• _PASSAGE_:
Sam’s Club would add two traffic signals

Next Tuesday the Wake Forest Planning Board and Town Board will hear a request for a special use permit to build a Sam’s Club on 13 acres, part of the 42 acres approved in 2004 for the Shoppes at Caveness shopping center.

If the planning board and town board approve the permit, with or without changes, the developers of the big-box store will have to make substantial changes to Capital Boulevard to provide safe access.

There will be two synchronized traffic signals, one at the Caveness Farms Avenue and one at the driveway access to the unnamed private road that runs behind the office building housing DentalWorks and Mattress Firm, the Texas Roadhouse and Red Robin.

The large – 139,037 square feet – store and its station with six or eight gas pumps will be built behind those businesses with the two access points on the private road. One condition the town staff made is that the road be dedicated to the town.

The state Department of Transportation concurs with the traffic analysis that traffic going into the Sam’s Club site – and the apartments at Caveness Farm plus the new ones called the Estates at Wake Forest – should mostly enter from Capital Boulevard onto Caveness Farm Avenue and the traffic leaving and turning left should do so at the unnamed driveway. Right turns will be allowed out of both streets onto Capital, and right turns will be allowed into the two streets.

The developer, Sam’s Real Estate Business Trust out of Bentonville, Arkansas, must widen Capital Boulevard to three lanes north and south between the Walmart/Nissan access and the ramps for the bypass and build right-turn lanes for the unnamed driveway, Caveness Farms Avenue, Corona Boulevard, Common Oaks Drive, Wakefield Park and the Walmart/Nissan access.

There will be dual left-turn lanes on southbound Capital at Caveness Farms Avenue and dual left-turn lanes on the unnamed driveway for access to the southbound lanes of Capital.

All the traffic improvements must be completed before the town will issue a certificate of occupancy.

The site is accessible from South Main Street by using the Ligon Mill extension which meets the east end of Caveness Farm Avenue and also by the unnamed private road which connects to the Walmart/Nissan access road and then to South Main through the Walmart parking lot. The town plans to widen the part of Ligon Mill Road from South Main to the Walmart driveway in the near future.

[Records from a data collection]
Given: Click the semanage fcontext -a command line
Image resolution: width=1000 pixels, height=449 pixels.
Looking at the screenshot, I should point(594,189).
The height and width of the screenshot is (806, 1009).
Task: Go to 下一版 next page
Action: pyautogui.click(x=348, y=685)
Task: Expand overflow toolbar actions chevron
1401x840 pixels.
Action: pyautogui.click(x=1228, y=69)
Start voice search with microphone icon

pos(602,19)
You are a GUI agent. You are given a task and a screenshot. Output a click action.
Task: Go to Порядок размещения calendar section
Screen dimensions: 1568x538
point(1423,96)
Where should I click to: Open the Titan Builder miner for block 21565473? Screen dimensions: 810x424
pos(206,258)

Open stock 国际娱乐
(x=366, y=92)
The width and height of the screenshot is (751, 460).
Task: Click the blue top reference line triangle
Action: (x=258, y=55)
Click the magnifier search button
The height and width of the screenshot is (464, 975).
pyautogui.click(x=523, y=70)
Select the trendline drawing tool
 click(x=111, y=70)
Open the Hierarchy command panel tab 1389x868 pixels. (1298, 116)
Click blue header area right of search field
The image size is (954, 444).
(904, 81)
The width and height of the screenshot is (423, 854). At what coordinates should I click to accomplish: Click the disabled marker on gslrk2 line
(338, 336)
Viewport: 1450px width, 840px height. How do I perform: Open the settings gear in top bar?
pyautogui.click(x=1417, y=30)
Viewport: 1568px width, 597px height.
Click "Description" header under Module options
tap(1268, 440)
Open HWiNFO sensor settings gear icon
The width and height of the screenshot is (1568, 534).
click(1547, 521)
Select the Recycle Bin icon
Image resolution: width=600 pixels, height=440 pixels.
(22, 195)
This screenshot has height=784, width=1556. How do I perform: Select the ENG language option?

• _TO-DO LIST_:
a) According to the Sam’s Club article, the developer must build right-turn lanes for which streets and access points? List every one.
b) Output the part of the Sam’s Club article from "The large –" up to and including "to the town.".
c) Carry the Sam’s Club article forward with the next part, beginning after its final sentence.

• _ANSWER LIST_:
a)
- The unnamed driveway
- Caveness Farms Avenue
- Corona Boulevard
- Common Oaks Drive
- Wakefield Park
- The Walmart/Nissan access

b)
The large – 139,037 square feet – store and its station with six or eight gas pumps will be built behind those businesses with the two access points on the private road. One condition the town staff made is that the road be dedicated to the town.

c)
Weingarten Investments Inc. owns the 35.8 acres that is the remainder of the Shoppes at Caveness property minus the four outparcels that have sold.

Caveness Farm residents complained about the poor access at a recent town board meeting, and the changes required for Sam’s Club may provide a solution.

The Sam’s Club request – which will be a quasi-judicial hearing with sworn testimony limited to verifiable evidence, usually an expert in the field – may overshadow the second hearing.

Steve Gould and his engineers, Rich & Associates from Beaufort, want to rezone about 4 acres on Wait Avenue and Bowling Forest Drive to GR3 conditional use and RMX conditional use. They also want the town to approve the plan for the land which will be phase four of the Bowling Green subdivision.

Gould plans 18 single-family lots in this phase.

At Wait Avenue, Bowling Forest Drive meets Middlegame Way, the entrance to Bishops Grant on the north side of Wait. There is also a private road, Old Murray Drive, which is very close to and almost parallel to Middlegame Way. There have been requests by area residents for a traffic signal at this intersection.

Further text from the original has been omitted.